Both, actually. Zelda jumped onto the bed and sat facing him. I wanted to ask how we were going to handle my time of the month while we're here.
Oh, hell. Ray groaned inwardly. That is coming up, isn't it?
I should have it by this weekend at the latest.
All right. Saturday. Remind me not to spike your food on Friday night, and you can stay in here all day. You're going to want my wand, aren't you?
Of course.
I should have known.
Yes, you should. Do you think your letter home you wrote yesterday has gotten there yet?
Probably.
How do you think everyone is taking it?
Don't know...
Lucius Malfoy sat completely still at his dining room table, one hand loosely gripping a sheet of parchment. "Gryffindor," he said finally, very quietly.
Narcissa looked up from her place at the foot of the table, where she was daintily eating porridge. "I beg your pardon, Lucius?"
"Gryffindor, Narcissa. Our son has been Sorted into Gryffindor."
Narcissa nodded. "I thought he might well be," she said. "This is good."
"Good?" Lucius stared at his wife. "No, this is not good! Malfoys are always Slytherins! For one to be a Gryffindor is a sign that something is seriously wrong..."
"No, it is simply a sign that Draco is not exactly like you, Lucius," said Narcissa irritably. "Do look at things sensibly. Tell me this. Do you expect the Dark Lord to return?"
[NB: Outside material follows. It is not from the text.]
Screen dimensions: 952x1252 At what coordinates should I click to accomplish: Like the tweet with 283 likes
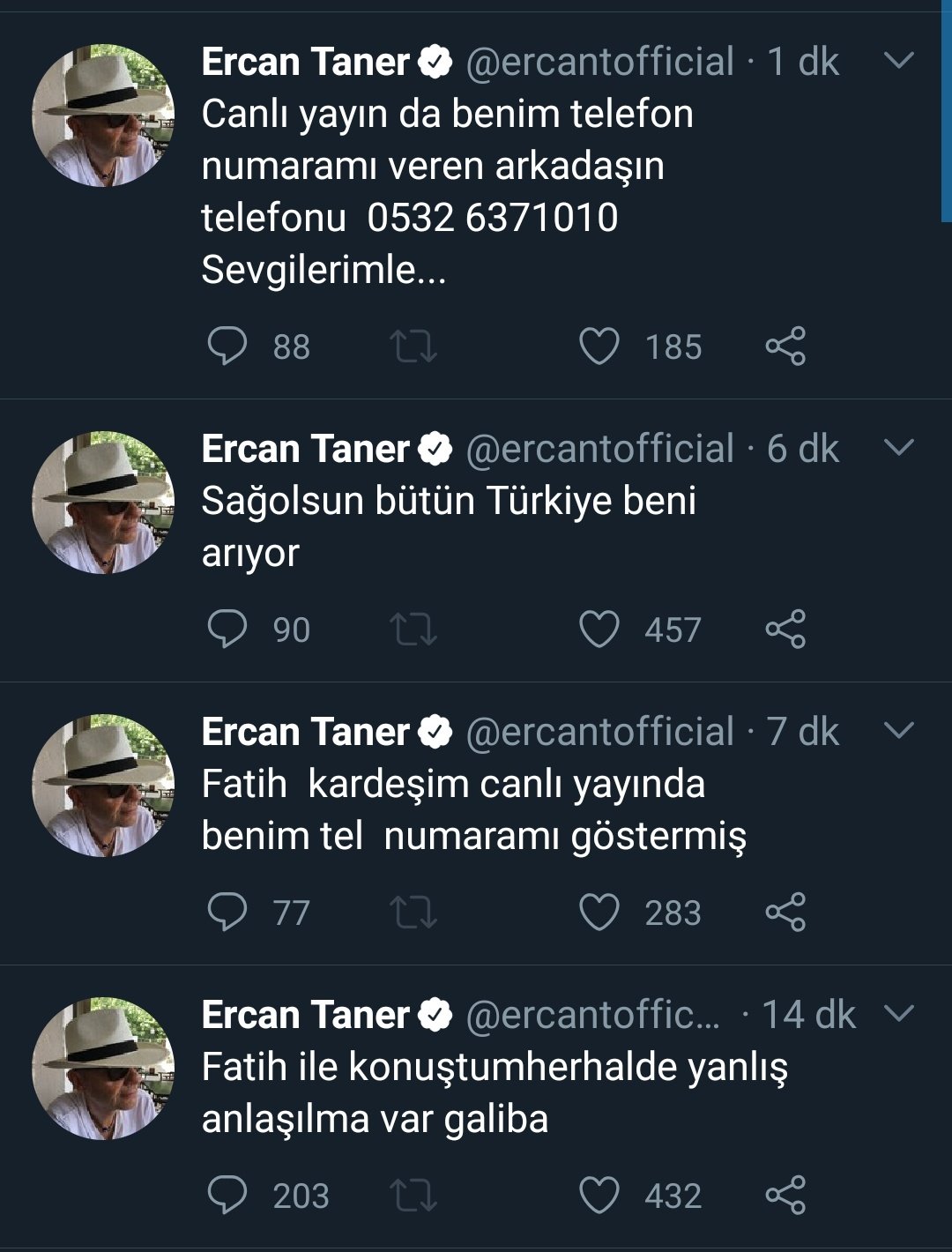click(599, 913)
Lucius sighed, sitting back in his chair. "Expect? I know not. Hope for, yes. Wish for, certainly. But expect is too strong a word."
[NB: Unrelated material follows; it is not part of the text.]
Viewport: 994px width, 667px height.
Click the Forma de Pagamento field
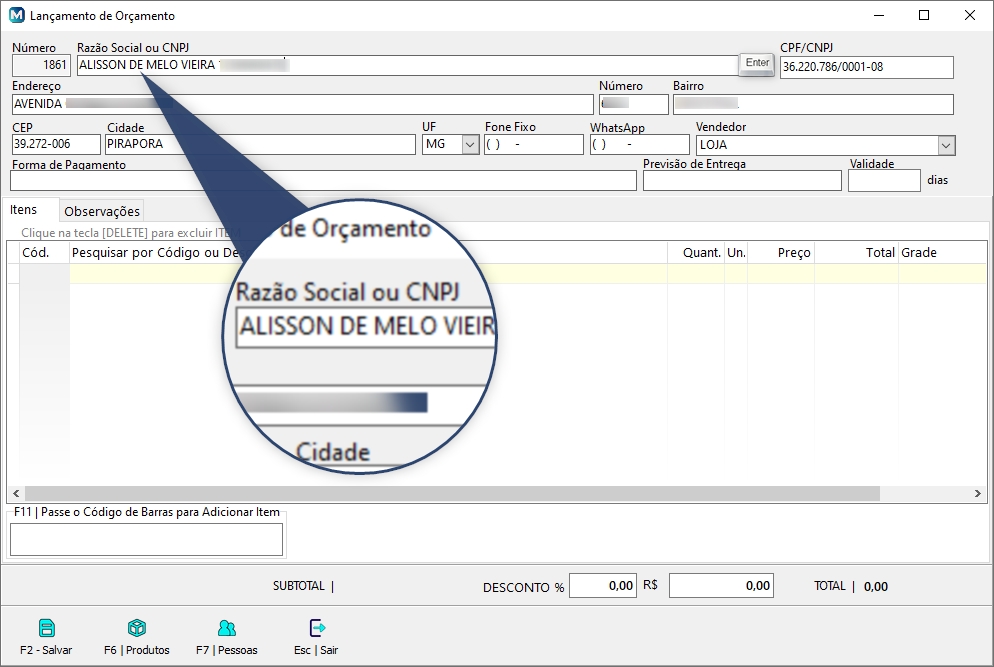pos(323,181)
"But you would prefer a future in which he did return to one in which he did not."
"Yes."
"And some, if not all, of your plans are made with regards to that sort of future."
"Indeed."
"Then consider, Lucius, how it will look, when he does return, to be able to say, 'My lord, my son is a member of the House most commonly devoted to the other side and therefore, if not beyond reproach, at least less likely to garner attention from certain faculty members, some of whom are known to favor that house... and my son has access at almost all times to the sleeping place and belongings of one Harry Potter.'"
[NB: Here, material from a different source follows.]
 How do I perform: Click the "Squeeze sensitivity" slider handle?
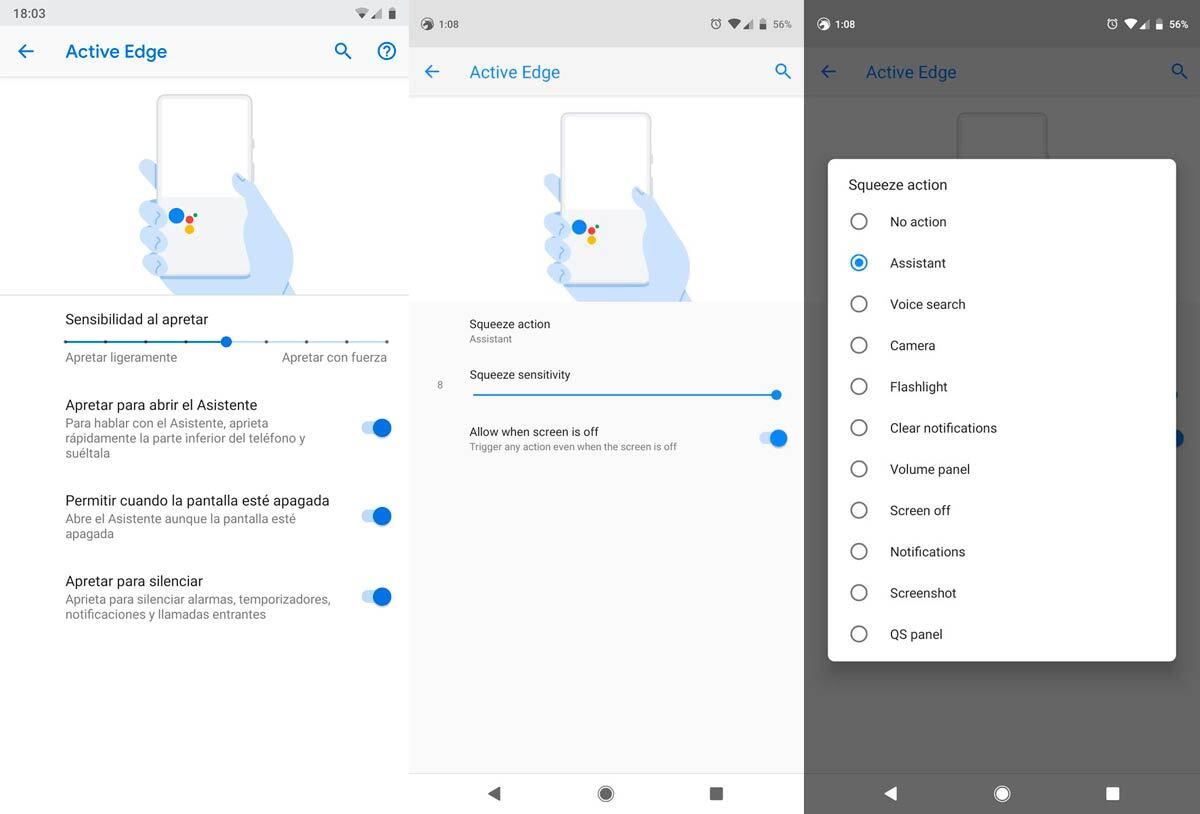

Lucius sat up straight. "That is true. I had not considered that. Potter is the same age as Draco, and he would most likely be a Gryffindor himself... that is very true."
A smile appeared on his face, one Narcissa knew well. It meant Lucius was losing himself in blissful dreams of a future in which he ruled over hordes of slaves, Muggle and magical, directing where they could go and whom they could see, reveling in their sorrow and humiliation.
She got up and slipped out. She would not be missed. Dobby would bring her breakfast in her room, and she could enjoy some civilized conversation.
She recalled the one thing she had done, all those years ago, which more than any other had secured her the loyalty of their household servants...
"Lucius."
They were alone in her bedchamber. Draco, a month-old infant, was in the nursery, being cared for by Dobby. The other members of their household were tending to their own business, which Lucius thought to be one thing, but Narcissa knew to be entirely another.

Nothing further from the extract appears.